++++ Selected extract
Python Coding Standards

This document outlines the coding standards and best practices for Python development across all Bayat projects. Following these guidelines ensures code consistency, quality, and maintainability.

Python Version

Use Python 3.9+ for all new projects
Python 3.8 is the minimum supported version for existing projects
Document Python version requirements in project README and pyproject.toml or setup.py

Code Style

All Python code should follow PEP 8 with the following specifics:

Formatting

Use 4 spaces for indentation (no tabs)
Maximum line length of 88 characters (consistent with Black formatter)
Use Black for automated code formatting
Use isort for import sorting with the Black-compatible configuration

Naming Conventions

Packages: lowercase, short, no underscores (e.g., utils, models)
Modules: lowercase with underscores (e.g., data_processor.py)
Classes: CamelCase (e.g., DataProcessor)
Functions/Methods: lowercase with underscores (e.g., process_data())
Variables: lowercase with underscores (e.g., user_input)
Constants: uppercase with underscores (e.g., MAX_CONNECTIONS)
Private attributes/methods: prefixed with underscore (e.g., _internal_method())

Imports

Group imports in the following order:
1. Standard library imports
2. Related third-party imports
3. Local application/library specific imports
Use absolute imports for external modules and relative imports for internal modules
Avoid wildcard imports (from module import *)

Example:

# Standard library
import os
import sys
from datetime import datetime

# Third-party
import numpy as np
import pandas as pd
from sqlalchemy import Column, Integer

# Local
from .models import User
from ..utils import helpers

Type Hints

Use type hints for all function parameters and return values
Use the typing module for complex types
For improved readability, consider using type aliases for complex types

Example:

from typing import Dict, List, Optional, Tuple, Union

# Type alias
UserData = Dict[str, Union[str, int, List[str]]]

def process_user_data(user_id: int, data: UserData) -> Tuple[bool, Optional[str]]:
    """Process user data and return success status with optional error message."""
++++++++
§ Assignment A
Why do the Python coding standards set the maximum line length at 88 characters?
§ Assignment B
Echo the part of the Python coding standards starting at "Modules: lowercase with" and ending at "underscores (e.g., process_data())".
++++ Data shown
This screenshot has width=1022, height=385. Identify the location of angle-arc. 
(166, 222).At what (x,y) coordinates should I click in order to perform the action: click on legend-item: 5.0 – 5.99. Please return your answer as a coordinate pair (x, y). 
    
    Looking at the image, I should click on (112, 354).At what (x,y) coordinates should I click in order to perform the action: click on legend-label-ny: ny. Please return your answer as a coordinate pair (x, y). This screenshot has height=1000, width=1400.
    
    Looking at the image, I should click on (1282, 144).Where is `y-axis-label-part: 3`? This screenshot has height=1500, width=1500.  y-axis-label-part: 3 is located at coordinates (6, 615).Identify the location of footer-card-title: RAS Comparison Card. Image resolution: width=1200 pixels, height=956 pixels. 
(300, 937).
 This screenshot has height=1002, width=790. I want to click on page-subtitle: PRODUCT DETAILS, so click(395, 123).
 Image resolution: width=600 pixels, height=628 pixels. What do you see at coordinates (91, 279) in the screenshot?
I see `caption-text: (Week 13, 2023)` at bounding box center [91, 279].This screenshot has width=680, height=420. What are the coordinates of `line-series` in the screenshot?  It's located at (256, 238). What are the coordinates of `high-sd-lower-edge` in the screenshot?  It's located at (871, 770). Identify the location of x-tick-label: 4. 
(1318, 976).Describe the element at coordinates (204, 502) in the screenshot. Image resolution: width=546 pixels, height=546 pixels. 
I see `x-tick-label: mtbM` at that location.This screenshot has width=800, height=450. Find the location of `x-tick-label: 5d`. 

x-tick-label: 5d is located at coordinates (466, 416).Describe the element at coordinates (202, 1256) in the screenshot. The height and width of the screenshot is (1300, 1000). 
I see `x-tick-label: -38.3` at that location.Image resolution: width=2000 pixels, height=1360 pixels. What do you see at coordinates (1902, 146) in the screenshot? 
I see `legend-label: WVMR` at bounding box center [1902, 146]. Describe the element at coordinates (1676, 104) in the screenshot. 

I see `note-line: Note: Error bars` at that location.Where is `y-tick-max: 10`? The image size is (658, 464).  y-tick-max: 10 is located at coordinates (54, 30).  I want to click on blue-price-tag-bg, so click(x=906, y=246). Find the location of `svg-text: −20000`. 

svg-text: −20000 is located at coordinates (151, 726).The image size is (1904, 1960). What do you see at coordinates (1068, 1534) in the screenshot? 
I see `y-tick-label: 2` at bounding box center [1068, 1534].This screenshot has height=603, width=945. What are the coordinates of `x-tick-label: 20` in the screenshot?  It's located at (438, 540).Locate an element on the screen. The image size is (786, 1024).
++++++++
§ Task answer A
The 88-character limit is chosen to stay consistent with the Black formatter, which the standards also require for automated code formatting.

§ Task answer B
Modules: lowercase with underscores (e.g., data_processor.py)
Classes: CamelCase (e.g., DataProcessor)
Functions/Methods: lowercase with underscores (e.g., process_data())